Someone holds up two of artist Terry's big white cardboard cutouts. One is a beer, the other is a man: Beer Man. It's a signal to Pow, who's been selling beer in RFK since 1980, to come on down.

He's a connoisseur of fandemonium, and he's made a ruling: "Along comes D.C. United, and the Barra Brava blows Redskins fans out of the water."

But being a superfan has its penalties. Bastaic, Solares and others are taping the game. Right now, they are too busy jumping, dancing, drumming, flag-waving to pay close attention to the beloved home team. Later, they will watch at home, where the sky doesn't rain beer.

* * *

One of the heart's mysteries is how and why fans develop their styles of showing their love. The answer is a blend of national roots, cultural identity, notions of acceptable public behavior, tolerance for chaos.

Closer to the stadium, the Screaming Eagles are having their tailgate. The atmosphere is different. There are eight kegs, and unlike the Barra Brava's Carlsburg, they are all premium microbrews. There's satellite television and a central sound system playing hundreds of songs from an iPod playlist.

A sign warns that ID will be checked. To eat the buffet, you need a $6 ticket, and then you get a green wristband. For the game, everyone has an assigned seat. The Screaming Eagles are formally incorporated as a nonprofit, with a board of directors and meeting minutes.

"Some people say we're hyper-organized; I don't necessarily see that as a bad thing," says Kim Klyberg, communications and special projects coordinator for the Screaming Eagles.

It's a formula at least as successful as the Barra Brava's: The Eagles report slightly more paying members.

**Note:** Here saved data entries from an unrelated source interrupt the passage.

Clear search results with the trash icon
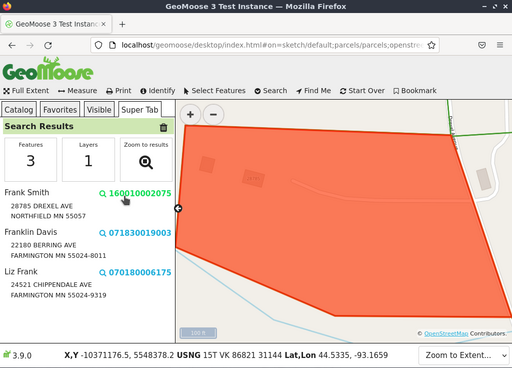The width and height of the screenshot is (512, 368). (x=163, y=127)
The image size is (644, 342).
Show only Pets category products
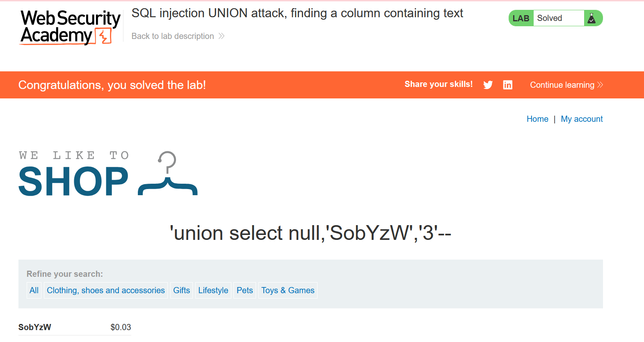tap(245, 290)
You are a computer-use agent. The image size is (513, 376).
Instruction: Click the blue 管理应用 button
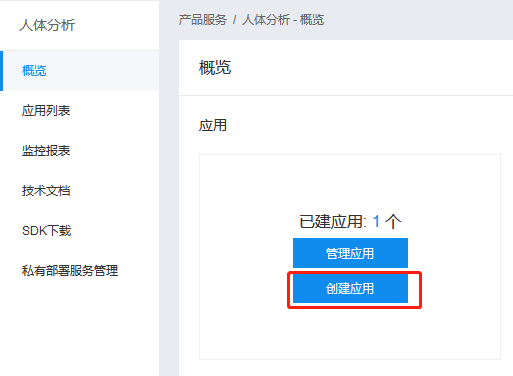(x=350, y=253)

But in the imitation-as-flattery department, the Screaming Eagles just bought a big bass drum of their own.

Ask the gringo Barra Brava members for their conversion experiences, and they describe an evolution to the extreme front of full-body soccer adulation.

Conner started sitting on the more sedate, opposite side of the stadium, edging closer, until one game he was jumping and dancing in the aisle between the Barra Brava and the Screaming Eagles.

"These guys always gave me grudging respect, 'Look at this crazy American guy,' " Conner says. "One game Oscar came up to me. . . . He throws me a jersey and says, 'You're Barra Brava.' I said, 'Yeah!' That's what I was waiting for. I found my soul mates.

"They were loud, they were passionate about it, they liked to party. I liked the confetti, I liked the drums. It was kind of the same appeal as when you're a teenager and you like the punk band or the rock band. You're like, these guys are a little bit dangerous, and that's what's cool about them, and I want to be a part of that. Then I found out they weren't really dangerous. They were really nice guys."

Andy Mack has a theory. He's 44, an international business consultant who grew up in Cincinnati and carries his Barra Brava flag with him around the world. He has pictures: the flag in an Angolan mangrove swamp, on safari in Uganda, in the marketplace of Marrakech, in downtown Guatemala City.

He used to watch games in the 200-level sections. He drummed all by himself; this felt right, if a little silly. He has concluded that the nature of soccer invites the drumming, dancing, singing. In other sports, the action starts and stops, punctuated by downs, pitches, innings, changes from offense to defense.

"That bleeds off all the excitement," Mack says. "Part of the thing that makes soccer so unique is the rhythm of it. It is its own dance."

The Barra Brava is a partner in that dance.

GrillMaster Faulkner started with the Eagles and still is a member. But he stopped cheering with that group when he kept getting yelled at to sit down. "I've always been spiritually a part of the Barra," Faulkner says.

"I'm a boisterous guy and like to make noise, and I have a short temper and everything, so I was in my perfect element."

He muses, "Do you choose what you love or who you love? No. It chooses you."